As stated in the USGA rules, a stroke is simply defined as “the forward movement of your club made to strike the ball.”
Prior to the rule change in early 2019, it had a different, more complex definition:
A stroke was defined as “the forward movement of the club made with the intention of striking at and moving the ball, but if a player checks his downswing voluntarily before the clubhead reaches the ball he has not made a stroke.”
The role of a stroke in golf scoring
Since golfers use strokes to advance around the golf course, that’s how their score is counted. But, how those strokes impact the score depends on what type of golf format is being played:
- Stroke play: The winner is the golfer who has the least amount of strokes after the round.
- Match play: The winner of each hole is the golfer who used the fewest strokes on that hole; the winner of the match is the golfer who wins the most holes after the round.
- Stableford: The number of strokes a golfer uses on each hole is converted into points earned, with fewer strokes resulting in more points.
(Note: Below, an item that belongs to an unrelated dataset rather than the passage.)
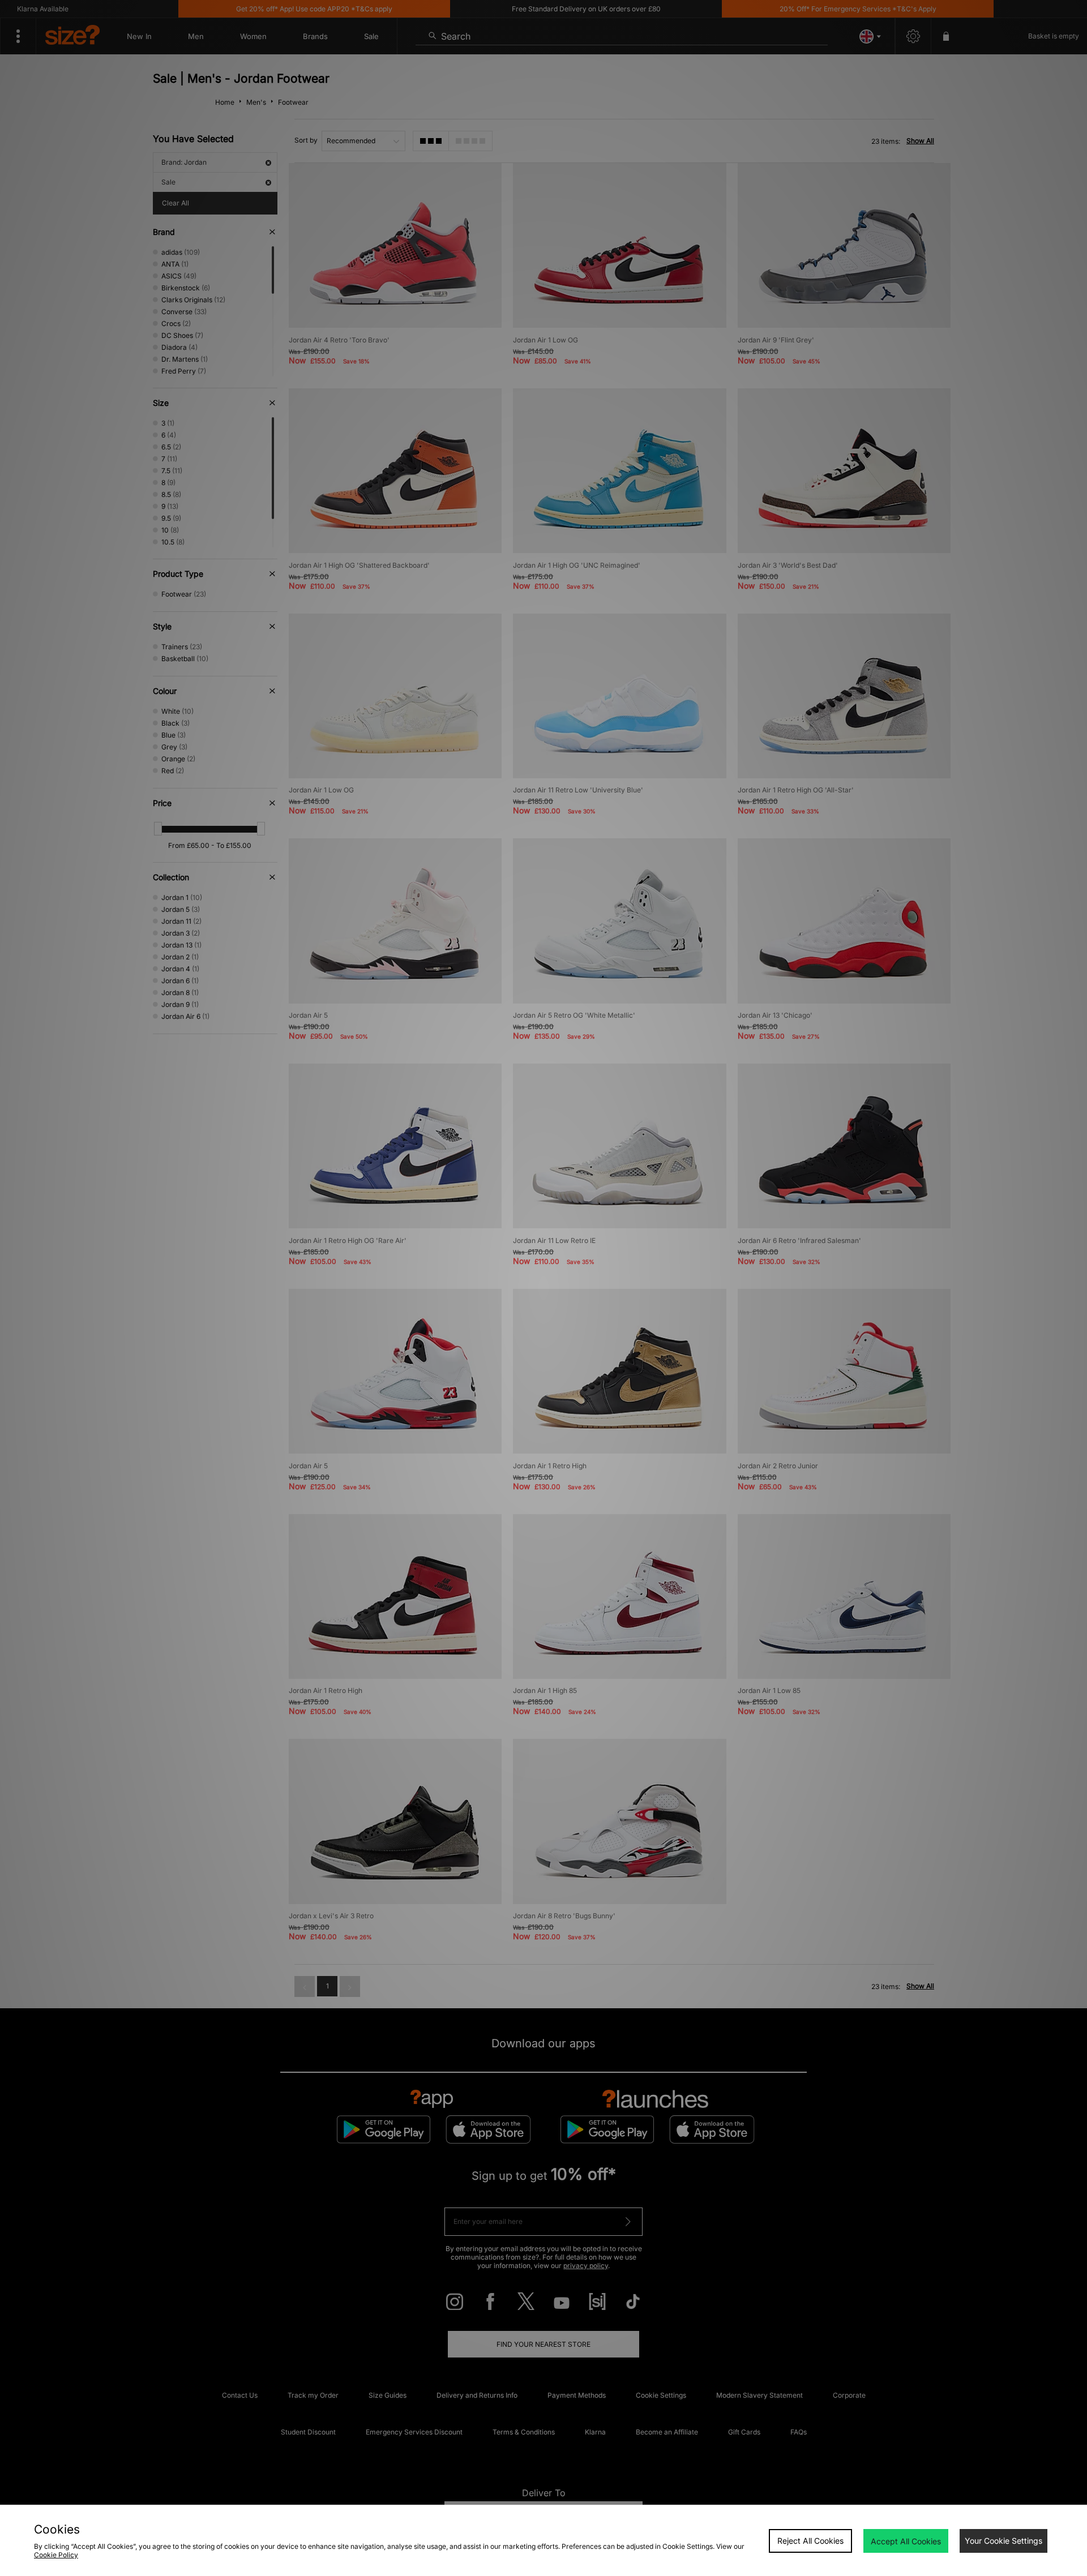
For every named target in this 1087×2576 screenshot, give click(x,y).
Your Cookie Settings (1003, 2540)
The winner is whoever has the most points after the round.
When is a swing not counted as a stroke?
There are only a couple of instances where a swing will not count as a stroke:
- A swing of a club that is voluntarily stopped prior to making contact with the ball.
- A practice swing that is completed with no intention of hitting the ball
But if you swing the club forward with the intention of hitting the ball, it counts as a stroke even if the ball is missed.
Other uses of strokes in golf
There are a couple of other golf scoring terms that include the word “stroke,” here are the two primary terms:
- Penalty stroke: Additional strokes added to your score due to a golfer violating the rules of golf.
- Handicap stroke: Strokes subtracted from your score due to specific circumstances under the USGA Handicapping system.
After reading this post, you should know the ins and outs of what a stroke is and how to keep your score so you can go play and start tracking your scores.
Without knowing what counts and what doesn’t, your scores may not be accurate which will only hurt you in the end.